The first episode of EY’s Re-imagining Pensions Podcast is live! Our guest is John Hamilton, trustee chair for Stagecoach’s Group Pension scheme.
He talks to Paul Kitson, UK Head of Pensions Consulting at EY, and me about why Aberdeen agreed to replace Stagecoach as the sponsoring employer of the £1.2bn scheme.
John explains how, finding itself with a strong surplus, the trustees of Stagecoach looked at different options available and chose to run-on with shared ambition. The scheme will target low-risk returns in the future with around two-thirds of surpluses going to members and a minority share to Aberdeen.
Dialogue with the regulator was open and constructive – they are happy to listen to schemes which have innovative solutions while operating within regulatory constraints, John says. Other schemes should take heart from this deal and move away from inertia and conventional thinking, he adds.

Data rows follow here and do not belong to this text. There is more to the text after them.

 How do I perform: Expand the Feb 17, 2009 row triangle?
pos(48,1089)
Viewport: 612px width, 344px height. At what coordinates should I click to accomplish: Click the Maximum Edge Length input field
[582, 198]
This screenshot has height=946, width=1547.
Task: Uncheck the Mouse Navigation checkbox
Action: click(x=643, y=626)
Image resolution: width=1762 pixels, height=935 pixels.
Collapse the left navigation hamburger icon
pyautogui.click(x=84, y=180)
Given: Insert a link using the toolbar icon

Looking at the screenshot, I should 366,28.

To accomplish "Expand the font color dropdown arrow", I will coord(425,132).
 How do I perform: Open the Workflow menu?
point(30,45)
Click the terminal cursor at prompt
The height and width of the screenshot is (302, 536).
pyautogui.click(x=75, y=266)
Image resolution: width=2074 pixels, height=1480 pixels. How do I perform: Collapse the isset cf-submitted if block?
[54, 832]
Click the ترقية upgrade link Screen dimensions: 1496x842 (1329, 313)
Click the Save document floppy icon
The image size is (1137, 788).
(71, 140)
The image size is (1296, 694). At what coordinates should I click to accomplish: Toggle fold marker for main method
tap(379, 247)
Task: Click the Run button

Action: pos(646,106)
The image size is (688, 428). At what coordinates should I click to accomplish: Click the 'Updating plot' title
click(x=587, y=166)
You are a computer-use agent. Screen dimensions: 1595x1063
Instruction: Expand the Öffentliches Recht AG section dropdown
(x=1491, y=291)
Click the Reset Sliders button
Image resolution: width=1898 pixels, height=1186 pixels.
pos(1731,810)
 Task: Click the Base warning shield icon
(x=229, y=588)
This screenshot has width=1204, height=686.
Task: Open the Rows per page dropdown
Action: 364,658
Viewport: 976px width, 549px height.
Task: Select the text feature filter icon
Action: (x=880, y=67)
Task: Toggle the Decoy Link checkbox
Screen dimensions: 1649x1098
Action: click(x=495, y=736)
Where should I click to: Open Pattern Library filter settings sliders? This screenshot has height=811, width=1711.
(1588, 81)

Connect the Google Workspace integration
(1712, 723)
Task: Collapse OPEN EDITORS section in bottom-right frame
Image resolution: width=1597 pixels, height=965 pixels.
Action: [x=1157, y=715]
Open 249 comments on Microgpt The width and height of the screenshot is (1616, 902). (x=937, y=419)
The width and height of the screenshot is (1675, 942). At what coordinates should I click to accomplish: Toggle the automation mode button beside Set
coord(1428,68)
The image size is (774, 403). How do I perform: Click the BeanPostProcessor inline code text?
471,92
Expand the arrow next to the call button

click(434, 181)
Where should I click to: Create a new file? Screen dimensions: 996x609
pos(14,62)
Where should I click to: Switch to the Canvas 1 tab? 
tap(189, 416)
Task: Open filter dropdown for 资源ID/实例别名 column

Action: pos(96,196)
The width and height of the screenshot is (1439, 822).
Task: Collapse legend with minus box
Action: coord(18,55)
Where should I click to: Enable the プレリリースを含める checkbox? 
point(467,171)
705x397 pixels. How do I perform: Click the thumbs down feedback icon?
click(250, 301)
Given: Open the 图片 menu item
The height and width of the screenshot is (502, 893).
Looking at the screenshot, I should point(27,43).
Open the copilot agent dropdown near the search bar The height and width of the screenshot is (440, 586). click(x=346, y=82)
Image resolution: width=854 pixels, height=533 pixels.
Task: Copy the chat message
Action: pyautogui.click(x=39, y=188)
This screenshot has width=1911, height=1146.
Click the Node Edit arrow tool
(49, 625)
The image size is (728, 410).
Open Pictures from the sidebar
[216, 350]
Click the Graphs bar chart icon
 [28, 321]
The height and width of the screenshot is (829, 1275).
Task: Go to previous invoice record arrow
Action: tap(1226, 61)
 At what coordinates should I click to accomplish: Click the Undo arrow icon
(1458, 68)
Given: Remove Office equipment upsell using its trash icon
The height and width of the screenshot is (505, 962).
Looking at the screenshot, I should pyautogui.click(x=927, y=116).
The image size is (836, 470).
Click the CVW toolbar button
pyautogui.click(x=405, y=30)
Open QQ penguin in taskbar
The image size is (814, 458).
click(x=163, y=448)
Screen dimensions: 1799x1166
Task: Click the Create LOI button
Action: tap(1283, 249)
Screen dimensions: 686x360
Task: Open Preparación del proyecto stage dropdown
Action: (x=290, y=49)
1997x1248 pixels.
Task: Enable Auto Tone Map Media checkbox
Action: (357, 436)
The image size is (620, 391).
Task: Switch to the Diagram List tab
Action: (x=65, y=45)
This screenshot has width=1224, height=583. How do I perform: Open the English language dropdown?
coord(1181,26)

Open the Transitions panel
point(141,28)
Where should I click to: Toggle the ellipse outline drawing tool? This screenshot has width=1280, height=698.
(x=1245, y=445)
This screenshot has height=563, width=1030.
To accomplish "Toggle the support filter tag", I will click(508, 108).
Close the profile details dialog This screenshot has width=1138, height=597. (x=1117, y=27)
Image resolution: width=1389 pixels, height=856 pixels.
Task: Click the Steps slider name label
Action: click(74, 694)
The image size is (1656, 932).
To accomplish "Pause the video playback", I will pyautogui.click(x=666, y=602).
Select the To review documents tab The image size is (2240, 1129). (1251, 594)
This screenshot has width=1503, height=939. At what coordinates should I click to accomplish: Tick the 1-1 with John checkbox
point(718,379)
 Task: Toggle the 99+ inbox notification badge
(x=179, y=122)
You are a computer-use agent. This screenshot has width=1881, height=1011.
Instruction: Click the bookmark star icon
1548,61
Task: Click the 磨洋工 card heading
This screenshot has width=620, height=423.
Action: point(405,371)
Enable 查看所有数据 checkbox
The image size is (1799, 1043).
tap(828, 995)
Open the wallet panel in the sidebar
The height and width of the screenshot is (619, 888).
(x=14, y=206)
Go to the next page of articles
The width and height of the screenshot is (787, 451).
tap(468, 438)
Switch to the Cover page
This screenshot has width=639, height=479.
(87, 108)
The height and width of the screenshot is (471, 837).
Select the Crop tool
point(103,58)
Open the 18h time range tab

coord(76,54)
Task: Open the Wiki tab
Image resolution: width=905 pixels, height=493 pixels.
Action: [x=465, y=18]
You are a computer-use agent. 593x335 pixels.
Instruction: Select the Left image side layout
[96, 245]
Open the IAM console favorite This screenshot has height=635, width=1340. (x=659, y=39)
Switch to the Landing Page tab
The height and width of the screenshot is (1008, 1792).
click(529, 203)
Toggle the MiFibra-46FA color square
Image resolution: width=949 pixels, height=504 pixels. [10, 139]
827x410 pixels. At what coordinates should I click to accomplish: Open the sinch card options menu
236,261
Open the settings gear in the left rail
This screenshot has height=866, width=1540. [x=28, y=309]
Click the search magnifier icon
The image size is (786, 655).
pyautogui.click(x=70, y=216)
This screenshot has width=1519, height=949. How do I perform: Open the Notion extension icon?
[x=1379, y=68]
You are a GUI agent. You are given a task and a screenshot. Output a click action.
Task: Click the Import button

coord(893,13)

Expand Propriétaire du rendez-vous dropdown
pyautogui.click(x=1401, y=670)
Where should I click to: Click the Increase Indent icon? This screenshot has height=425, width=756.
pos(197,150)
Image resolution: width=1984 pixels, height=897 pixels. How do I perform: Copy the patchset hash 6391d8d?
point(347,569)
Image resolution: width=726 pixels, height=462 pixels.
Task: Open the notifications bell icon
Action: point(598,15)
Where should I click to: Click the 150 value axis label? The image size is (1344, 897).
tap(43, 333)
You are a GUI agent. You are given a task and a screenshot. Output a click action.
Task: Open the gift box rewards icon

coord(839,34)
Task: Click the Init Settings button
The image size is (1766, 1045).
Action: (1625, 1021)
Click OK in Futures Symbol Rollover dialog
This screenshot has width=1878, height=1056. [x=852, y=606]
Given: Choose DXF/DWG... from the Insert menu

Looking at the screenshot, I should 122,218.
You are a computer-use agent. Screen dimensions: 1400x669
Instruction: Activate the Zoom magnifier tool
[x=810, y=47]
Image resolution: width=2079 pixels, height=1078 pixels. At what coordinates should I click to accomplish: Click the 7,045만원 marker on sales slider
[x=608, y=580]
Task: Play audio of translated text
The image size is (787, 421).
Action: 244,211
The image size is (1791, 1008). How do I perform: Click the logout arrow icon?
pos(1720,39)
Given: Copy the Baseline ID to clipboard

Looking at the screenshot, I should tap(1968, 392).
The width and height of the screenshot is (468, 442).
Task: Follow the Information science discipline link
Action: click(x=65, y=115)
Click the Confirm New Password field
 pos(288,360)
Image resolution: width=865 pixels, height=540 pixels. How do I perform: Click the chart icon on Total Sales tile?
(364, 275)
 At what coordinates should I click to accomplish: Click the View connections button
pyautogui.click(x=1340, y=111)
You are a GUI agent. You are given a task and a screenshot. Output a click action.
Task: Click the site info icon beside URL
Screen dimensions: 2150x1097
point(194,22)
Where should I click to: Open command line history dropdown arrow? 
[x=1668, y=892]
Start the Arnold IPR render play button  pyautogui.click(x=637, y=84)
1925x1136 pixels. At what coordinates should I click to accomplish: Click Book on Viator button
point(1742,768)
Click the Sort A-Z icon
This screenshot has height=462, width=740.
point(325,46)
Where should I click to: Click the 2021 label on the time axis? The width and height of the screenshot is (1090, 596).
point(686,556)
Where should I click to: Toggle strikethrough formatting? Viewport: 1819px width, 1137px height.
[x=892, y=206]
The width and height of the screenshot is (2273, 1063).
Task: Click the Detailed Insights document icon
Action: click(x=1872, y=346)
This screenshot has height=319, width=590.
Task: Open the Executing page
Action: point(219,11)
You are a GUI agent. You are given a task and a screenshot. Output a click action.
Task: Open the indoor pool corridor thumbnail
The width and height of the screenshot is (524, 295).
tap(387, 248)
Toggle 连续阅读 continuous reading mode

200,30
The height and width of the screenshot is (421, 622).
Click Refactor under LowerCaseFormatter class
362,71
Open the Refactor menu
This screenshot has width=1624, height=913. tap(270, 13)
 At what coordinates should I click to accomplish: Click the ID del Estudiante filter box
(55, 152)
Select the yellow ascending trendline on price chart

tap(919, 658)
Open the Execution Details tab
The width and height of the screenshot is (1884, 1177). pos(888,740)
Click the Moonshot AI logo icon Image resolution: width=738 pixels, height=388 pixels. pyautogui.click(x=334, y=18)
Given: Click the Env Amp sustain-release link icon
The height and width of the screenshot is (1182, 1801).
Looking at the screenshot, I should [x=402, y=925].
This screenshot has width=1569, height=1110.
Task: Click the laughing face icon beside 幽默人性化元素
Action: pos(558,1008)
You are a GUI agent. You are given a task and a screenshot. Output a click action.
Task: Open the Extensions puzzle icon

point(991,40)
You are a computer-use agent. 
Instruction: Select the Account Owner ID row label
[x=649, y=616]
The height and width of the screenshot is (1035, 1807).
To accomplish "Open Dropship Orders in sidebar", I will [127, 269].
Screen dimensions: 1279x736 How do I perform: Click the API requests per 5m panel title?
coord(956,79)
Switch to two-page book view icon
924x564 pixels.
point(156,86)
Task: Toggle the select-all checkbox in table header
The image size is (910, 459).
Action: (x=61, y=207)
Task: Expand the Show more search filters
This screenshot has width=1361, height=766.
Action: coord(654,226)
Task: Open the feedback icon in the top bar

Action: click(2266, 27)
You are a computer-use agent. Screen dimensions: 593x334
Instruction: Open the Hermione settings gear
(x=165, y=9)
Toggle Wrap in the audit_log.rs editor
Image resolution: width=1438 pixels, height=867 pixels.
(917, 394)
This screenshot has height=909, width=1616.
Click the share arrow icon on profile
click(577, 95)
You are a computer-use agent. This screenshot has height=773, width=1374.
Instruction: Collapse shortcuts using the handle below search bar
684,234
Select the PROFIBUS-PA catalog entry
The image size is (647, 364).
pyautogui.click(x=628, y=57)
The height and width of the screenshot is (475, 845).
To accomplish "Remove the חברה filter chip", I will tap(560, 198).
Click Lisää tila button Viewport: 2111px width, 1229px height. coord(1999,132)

Pensions should be at the heart of helping the UK to generate growth – to help to address the Office for Budget Responsibility’s projected yawning gulf between public sector costs and tax revenues. That growth does not have to be confined to the UK, John said.
If John were given a magic wand to make one change to UK pensions, he would alter the PPF’s remit. He’d remove the outdated obligation to protect the PPF now that it is mature, highly-skilled and well-funded with a large surplus. He would replace this with a temporary objective to encourage improved member outcomes.